Two of the nations’ top health care economists have condensed many of the causes and challenges of America’s rising health care costs into one 29-page paper with a snappy title: “Aspirin, Angioplasty, and Proton Beam Therapy: The Economics of Smarter Health Care Spending.”

Harvard’s Katherine Baicker and Amitabh Chandra presented the paper last week at a Federal Reserve Bank of Kansas City symposium in Jackson Hole, Wyo. The paper has been getting attention for arguing that controlling the federal deficit requires clamping down on expensive, unproven technologies and encouraging cost-effective, cheaper ones.

Similar arguments are being made with some frequency these days as the political accusations of “death panels” have receded for the moment. But the paper has some provocative–and not altogether encouraging–things to say about “accountable care organizations” (ACOs).  These networks of doctors and hospitals are one of the health law’s mechanisms to replace Medicare’s current “fee for service” payment system, which is criticized for financially rewards providers for performing more procedures.

The authors warn that the success of ACOs may depend on whether they can rein in the use of expensive technologies, or whether ACO doctors and hospitals even will want to, since these treatments are often a major lure for patients.

They write:

[W]e do not know how well ACOs will sidestep cost-ineffective technologies, particularly if the latest shiny innovation increases market share. The viability of ACOs will depend on the receptiveness of physicians to capitated payments–some specialists will see their incomes fall and are unlikely to take these cuts quietly. While their concerns may not resonate with patients, they might if providers claim that valuable care is being withheld.  Designers of ACOs are therefore keenly interested in measuring ACO performance and patient satisfaction, but current quality measures only capture truly negligent care.
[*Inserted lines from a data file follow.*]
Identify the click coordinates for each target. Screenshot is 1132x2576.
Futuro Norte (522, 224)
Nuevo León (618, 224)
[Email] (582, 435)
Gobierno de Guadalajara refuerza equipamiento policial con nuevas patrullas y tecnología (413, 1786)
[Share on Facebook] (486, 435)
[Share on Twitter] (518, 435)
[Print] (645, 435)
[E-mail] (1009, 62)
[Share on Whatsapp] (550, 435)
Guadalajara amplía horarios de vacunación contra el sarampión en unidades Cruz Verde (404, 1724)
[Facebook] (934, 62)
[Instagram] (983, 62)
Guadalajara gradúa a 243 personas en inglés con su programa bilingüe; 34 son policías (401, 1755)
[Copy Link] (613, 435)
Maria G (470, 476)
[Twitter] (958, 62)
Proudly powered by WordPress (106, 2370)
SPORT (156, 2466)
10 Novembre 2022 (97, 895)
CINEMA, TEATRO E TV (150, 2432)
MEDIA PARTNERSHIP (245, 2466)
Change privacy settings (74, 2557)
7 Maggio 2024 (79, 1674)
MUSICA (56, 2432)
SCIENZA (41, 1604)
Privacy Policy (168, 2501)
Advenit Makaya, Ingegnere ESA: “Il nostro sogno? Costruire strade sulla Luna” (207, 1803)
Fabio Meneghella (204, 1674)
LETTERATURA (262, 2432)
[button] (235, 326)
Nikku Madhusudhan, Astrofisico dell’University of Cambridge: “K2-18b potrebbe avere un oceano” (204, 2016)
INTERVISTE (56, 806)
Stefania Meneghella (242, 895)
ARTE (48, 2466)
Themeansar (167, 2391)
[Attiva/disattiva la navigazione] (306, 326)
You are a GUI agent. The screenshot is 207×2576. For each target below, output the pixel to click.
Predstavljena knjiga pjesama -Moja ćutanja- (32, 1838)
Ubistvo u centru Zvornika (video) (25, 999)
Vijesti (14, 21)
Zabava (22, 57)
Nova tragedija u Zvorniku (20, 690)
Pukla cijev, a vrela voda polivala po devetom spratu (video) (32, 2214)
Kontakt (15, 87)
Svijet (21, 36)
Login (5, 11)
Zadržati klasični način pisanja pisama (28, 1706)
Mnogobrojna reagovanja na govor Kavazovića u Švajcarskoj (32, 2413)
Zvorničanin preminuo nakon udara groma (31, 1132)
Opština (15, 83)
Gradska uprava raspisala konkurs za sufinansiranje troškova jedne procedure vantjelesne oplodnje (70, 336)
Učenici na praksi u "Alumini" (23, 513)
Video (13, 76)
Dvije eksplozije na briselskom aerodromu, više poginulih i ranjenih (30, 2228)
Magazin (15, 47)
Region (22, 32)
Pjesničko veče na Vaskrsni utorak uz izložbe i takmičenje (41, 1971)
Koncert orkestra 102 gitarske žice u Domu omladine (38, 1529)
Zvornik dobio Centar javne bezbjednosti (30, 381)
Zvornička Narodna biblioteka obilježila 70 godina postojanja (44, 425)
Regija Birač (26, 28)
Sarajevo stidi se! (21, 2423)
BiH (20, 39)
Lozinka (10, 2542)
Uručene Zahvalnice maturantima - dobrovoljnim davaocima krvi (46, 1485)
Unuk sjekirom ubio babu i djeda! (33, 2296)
The authors also warn that even if ACOs do achieve savings by performing fewer procedures, “some of the savings from lower quantities may be offset with higher prices as ACOs exert market power” by charging more to private insurers.

Even if ACOs and other policy changes do curtail expensive medical technologies, the authors are skeptical it will be enough to deal with the country’s rising health care costs and deficit issues. Their paper concludes:

The U.S. has yet to wrestle with the question of public policy priorities in a world of scarce resources:  even with perfect productive efficiency, we cannot cover all services for all people. …  By first ensuring that health care resources are used more productively, we will be in a much better position to move towards spending the “right” amount on health.